## Given entries
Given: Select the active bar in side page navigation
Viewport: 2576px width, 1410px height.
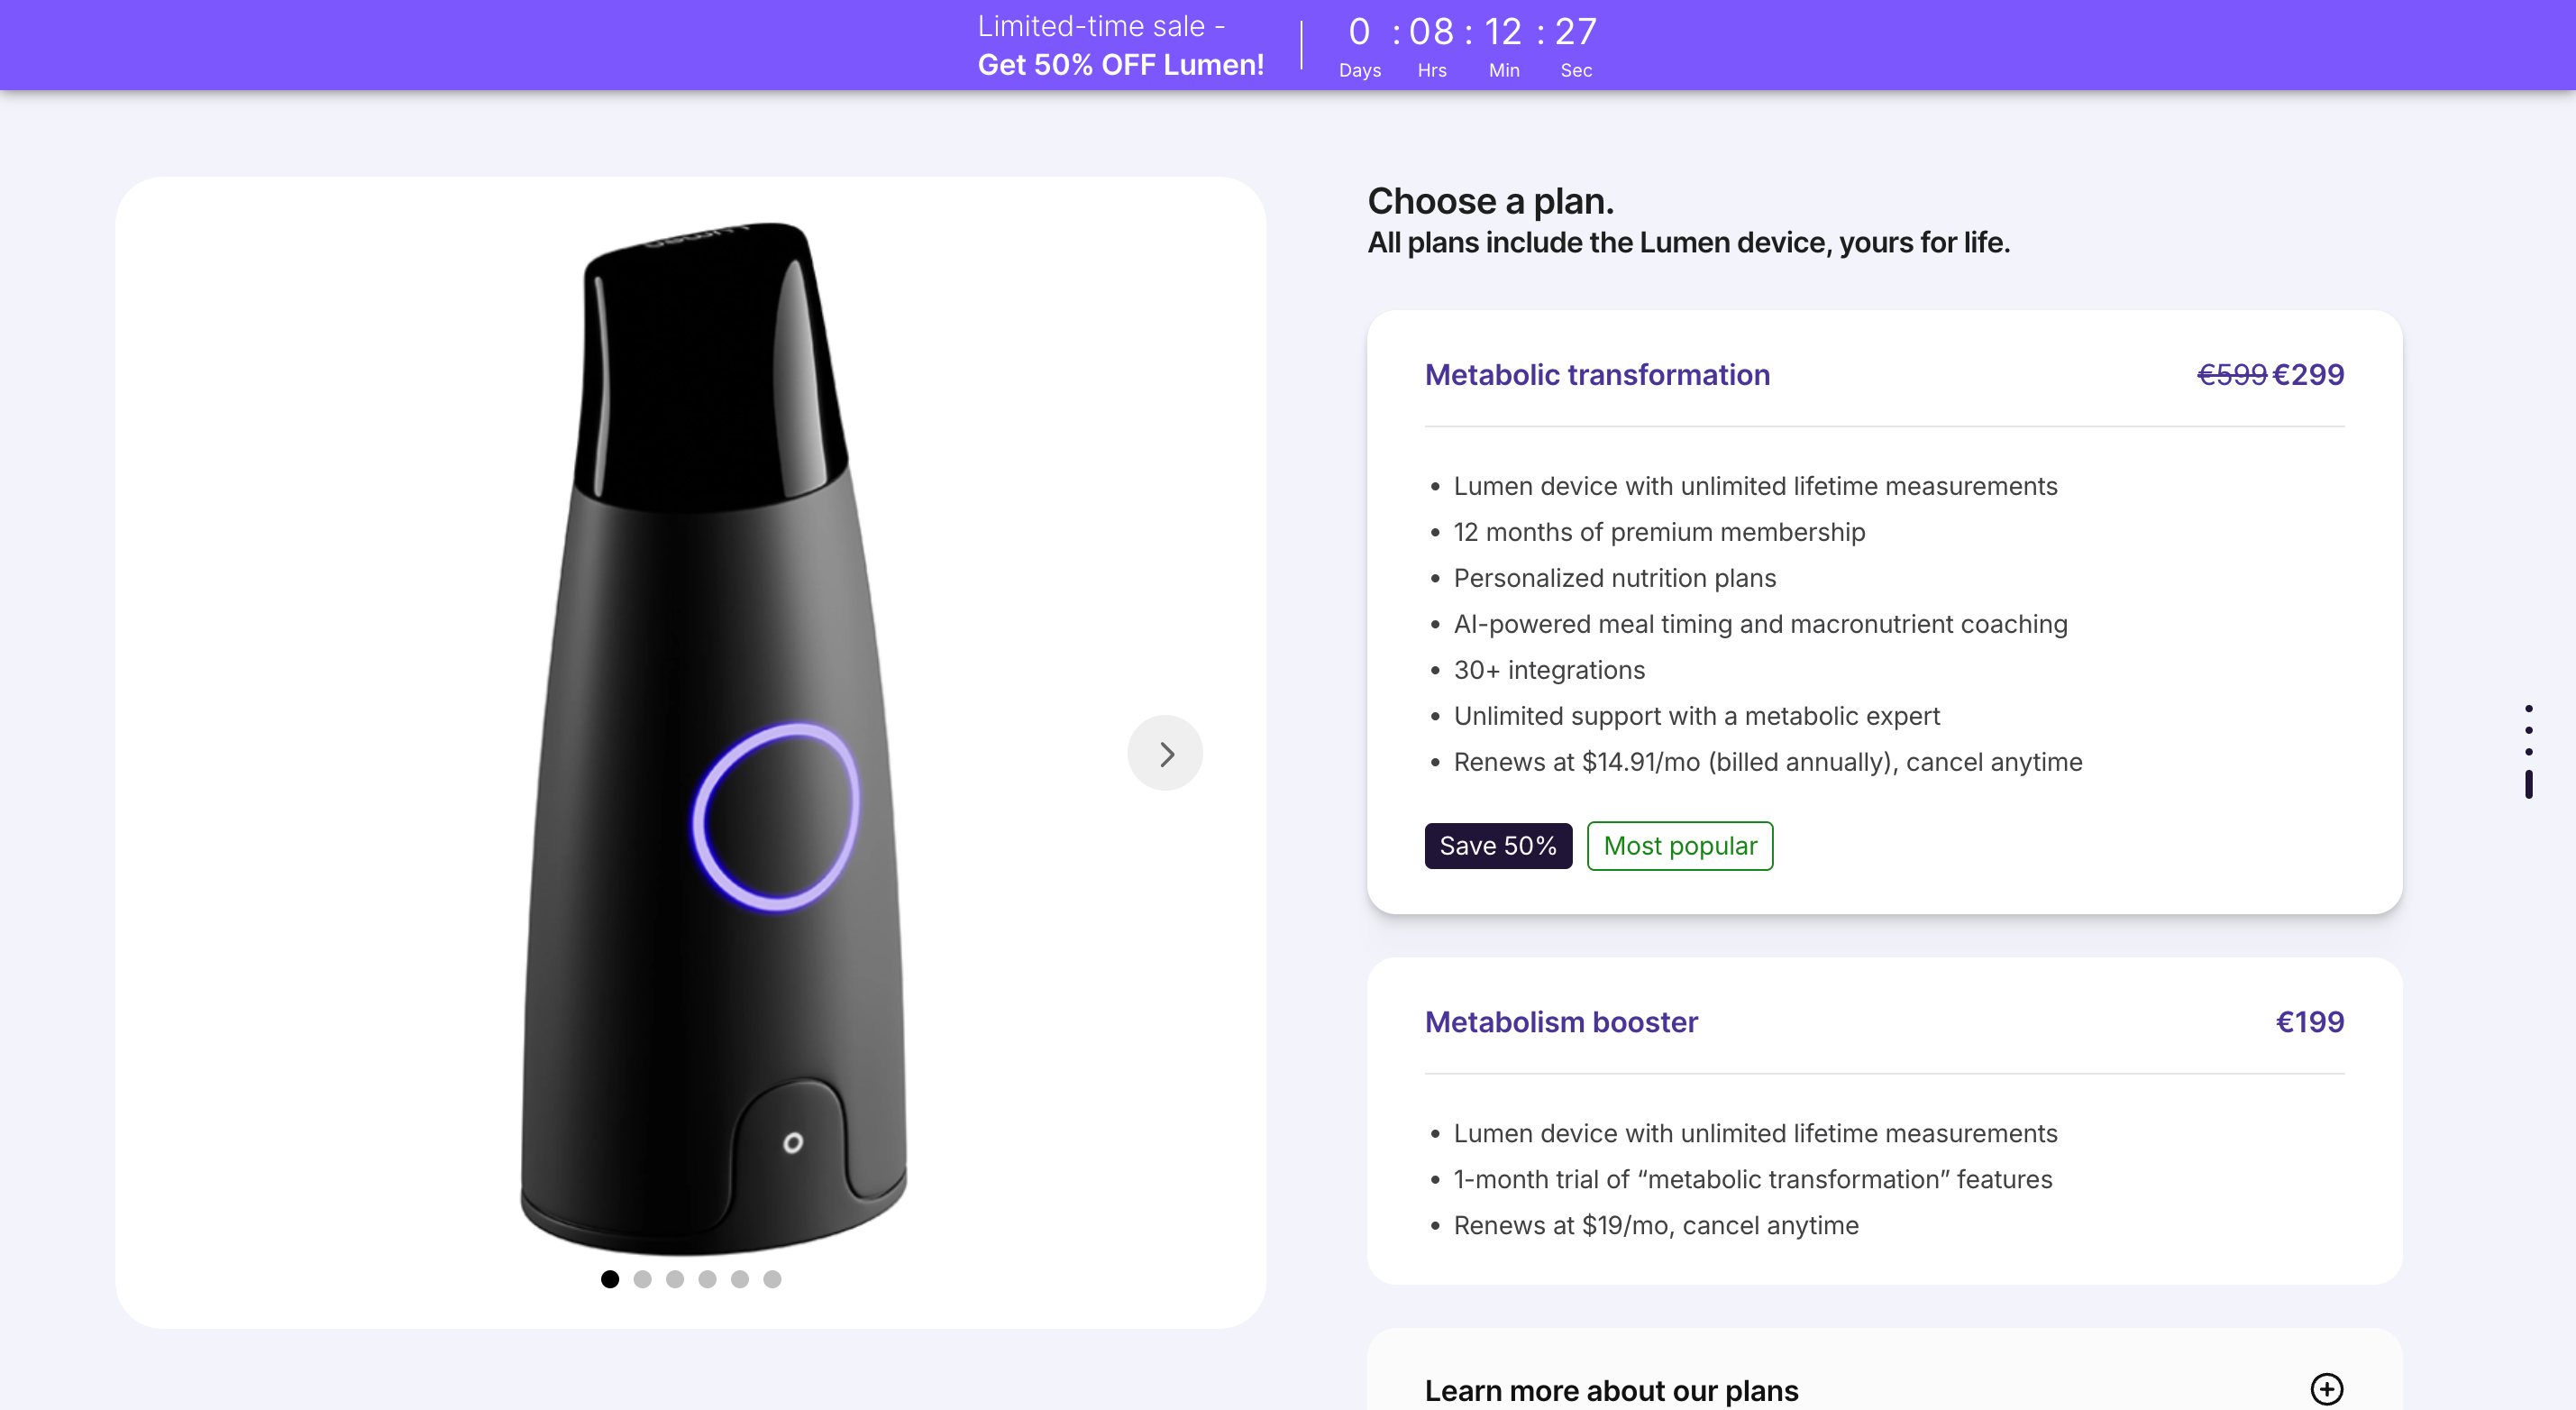Looking at the screenshot, I should tap(2529, 784).
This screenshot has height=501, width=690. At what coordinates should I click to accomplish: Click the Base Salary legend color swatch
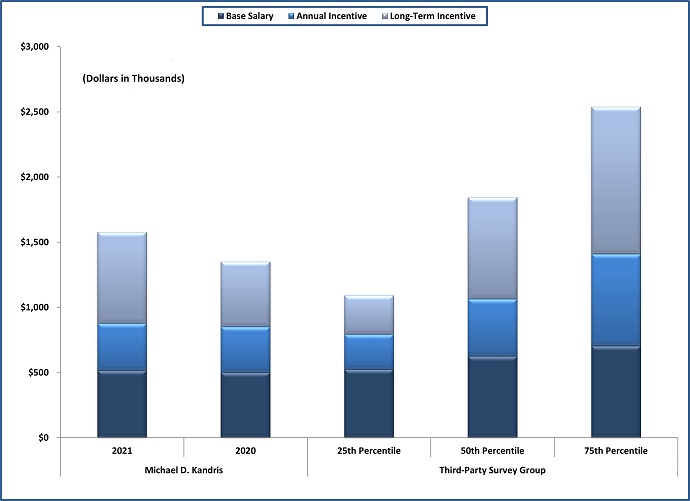[x=220, y=16]

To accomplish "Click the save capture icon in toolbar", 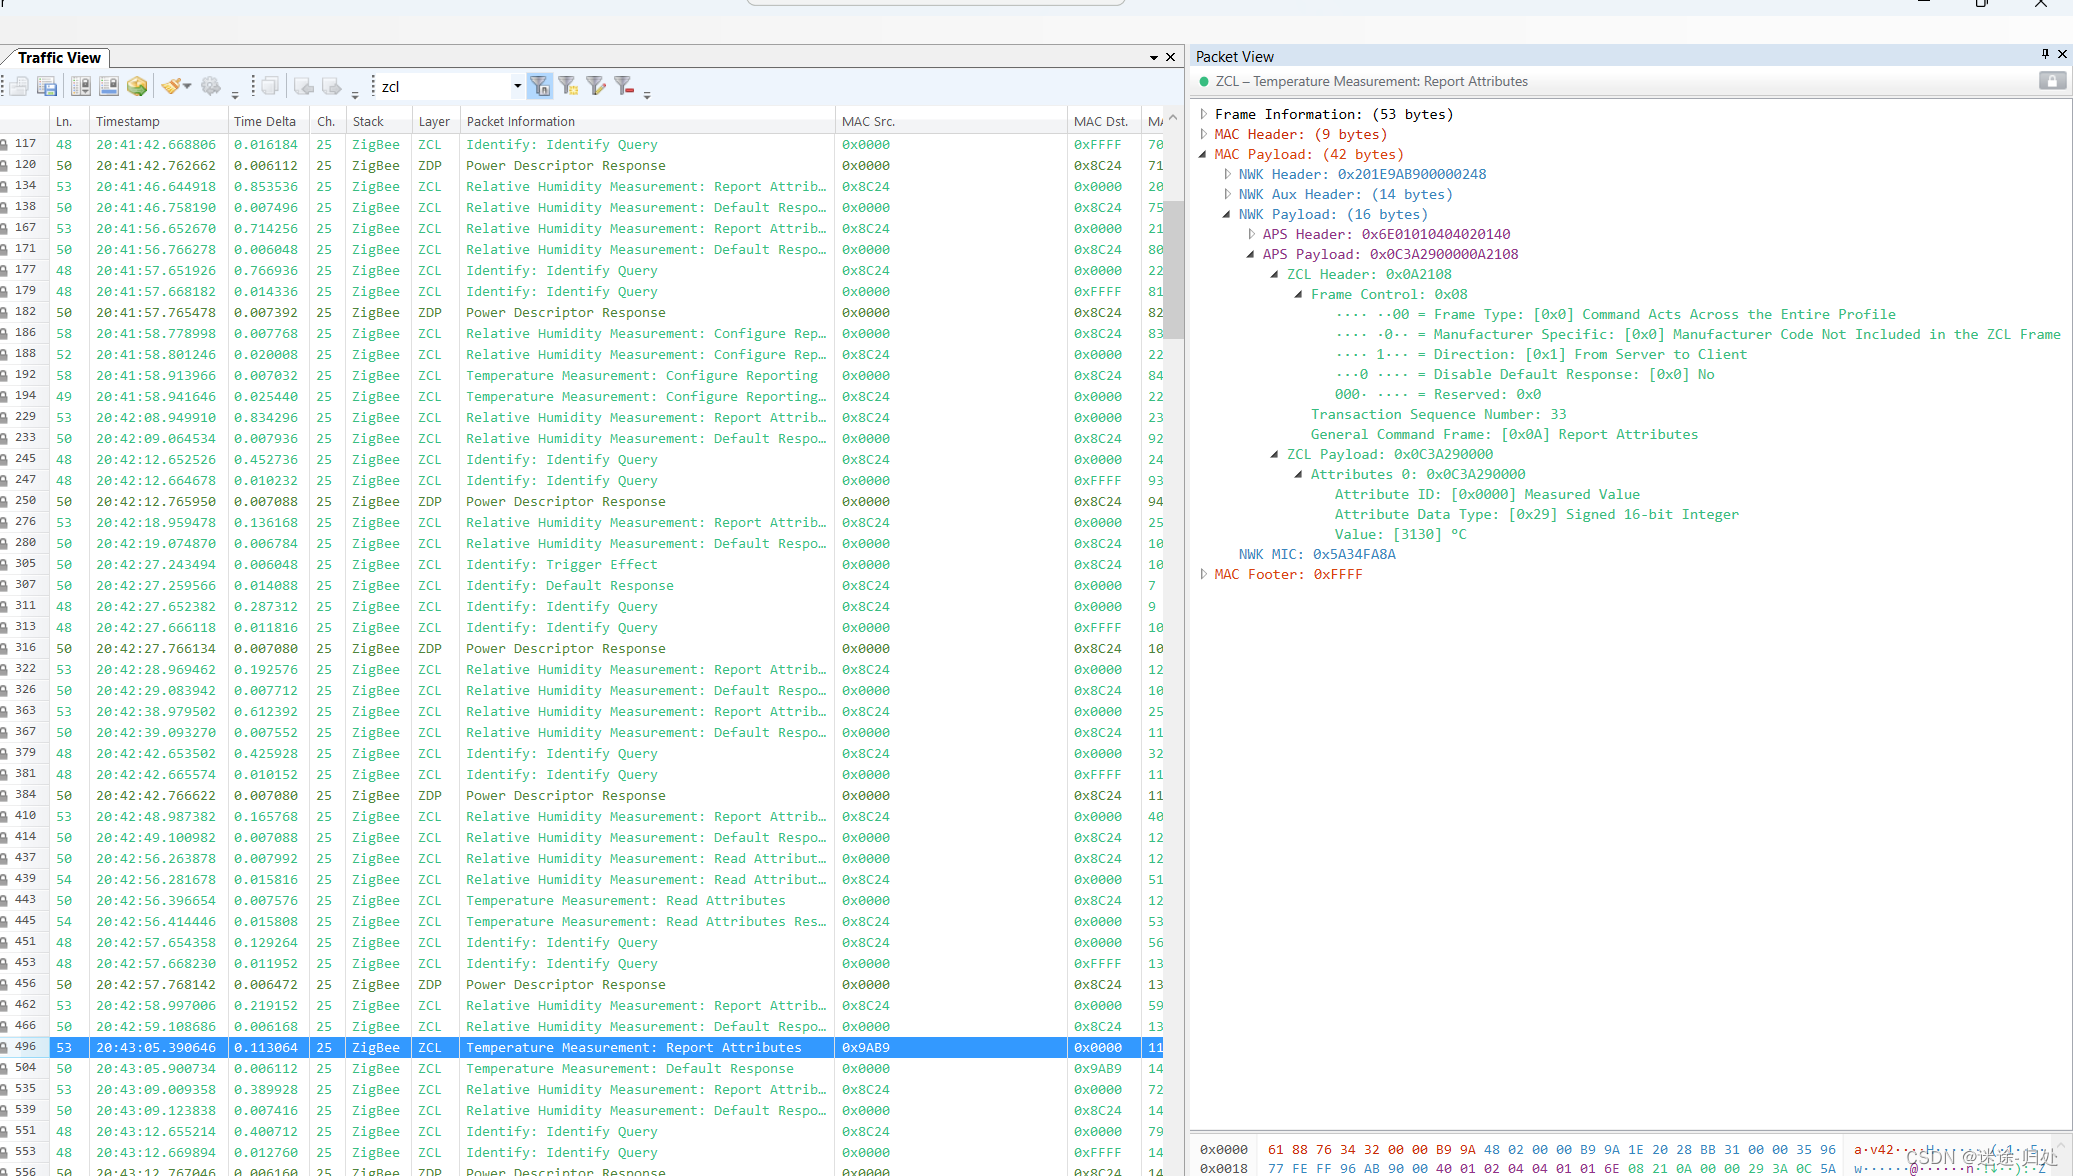I will click(47, 87).
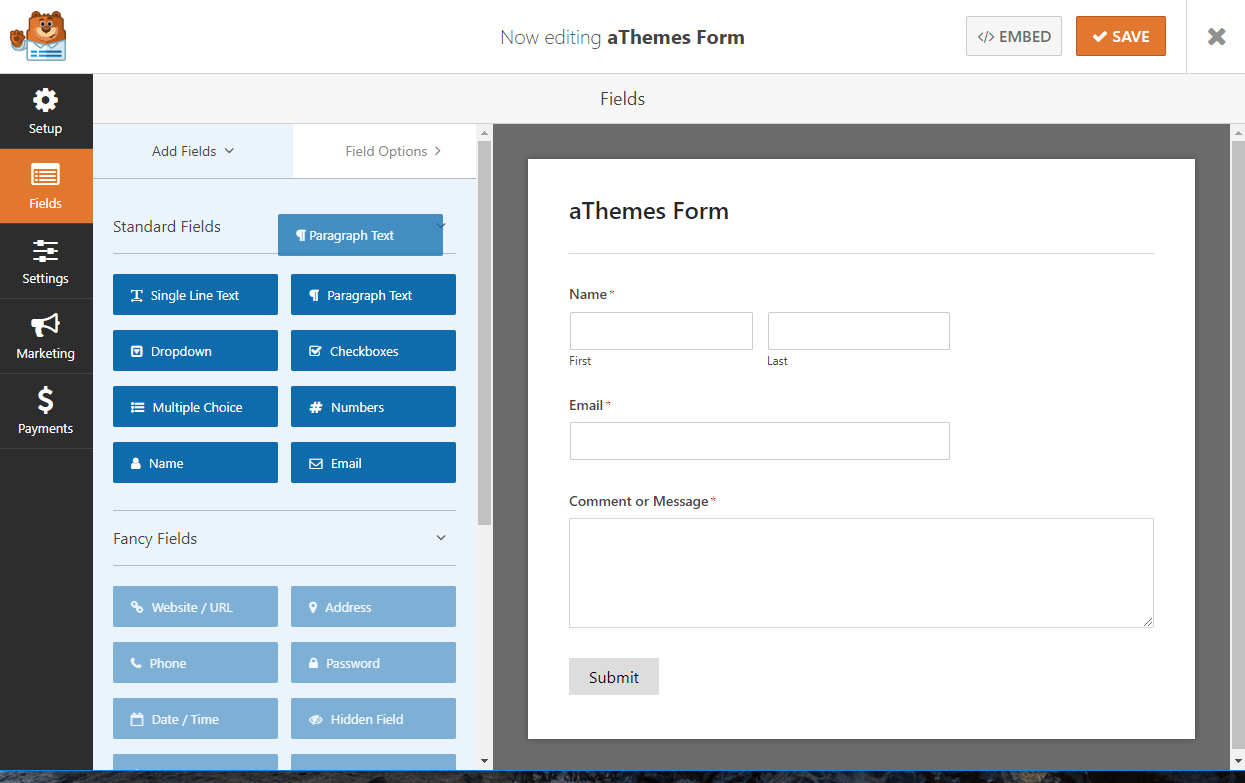Collapse the Standard Fields section
The width and height of the screenshot is (1245, 783).
tap(441, 227)
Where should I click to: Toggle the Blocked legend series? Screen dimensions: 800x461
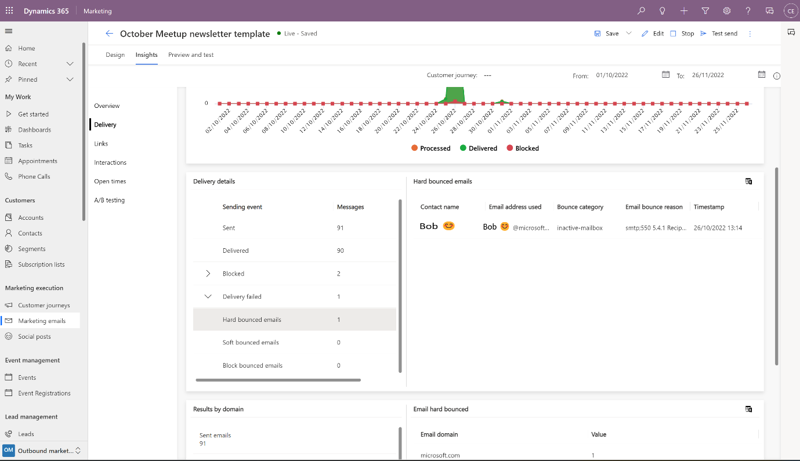point(522,148)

## Problem to work on
Rewrite the part of the material that begins with the line containing "Where should I" and runs through the end of the material, replacing "Blocked" with "Completed" and leaving everything else unchanged. Omit the pictures from your answer.

## Solution to this task
Where should I click to: Toggle the Completed legend series? Screen dimensions: 800x461
point(522,148)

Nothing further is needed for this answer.